A snapshot of initiatives implemented by the airports to progress towards their ambitious goal includes:
• Investment in hydrogen systems for engines which reduce air pollutant and CO2 emissions from ground vehicles
• Switching from gas-powered boilers to temperate water loop in Terminal 1 at Nice Airport slashing 700 T eq. CO2 per year
• Innovative partnerships with chosen stakeholders enabling joint action to advance decarbonisation across the entire airport site.

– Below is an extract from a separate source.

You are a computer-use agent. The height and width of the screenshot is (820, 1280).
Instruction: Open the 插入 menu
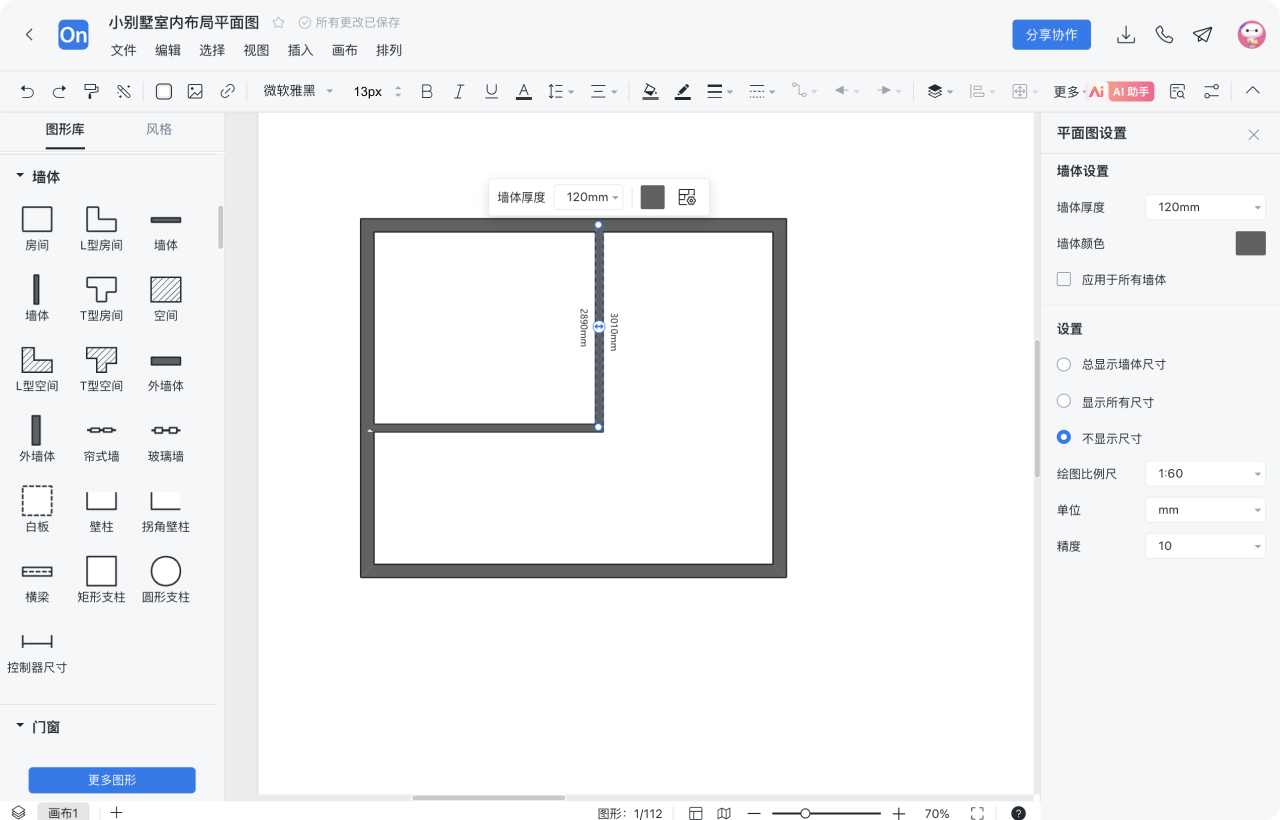click(x=300, y=50)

Franck Goldnadel, Chairman of the Board of Directors of Aéroports de la Côte d’Azur said: “Receiving the Level 4+ Airport Carbon Accreditation is not just a medal or a greenwashing operation. It represents the international recognition of a sincere commitment and an ambitious and unprecedented action plan. When we reduce the absolute value of our direct emissions, we help to protect our region. This involves taking numerous actions, being innovative and looking for solutions that help to reconcile air transport with air quality requirements on a daily basis. In the future, low-emission aeroplanes will take off and land at totally neutral airports.”
Olivier Jankovec, Director General ACI EUROPE said: ‘’Hats off to the team at Aéroports de la Côte d'Azur for this stellar achievement. The French airport group has always been an early mover within Airport Carbon Accreditation. I’ve been thrilled to witness the group’s continued climate efforts over the years, scaling new heights thanks to consistent hard work and dedication to the highest environmental standards. As testament to that, Nice Airport was the first airport to achieve carbon neutrality in France in 2016, followed shortly by Cannes and Saint Tropez airports.”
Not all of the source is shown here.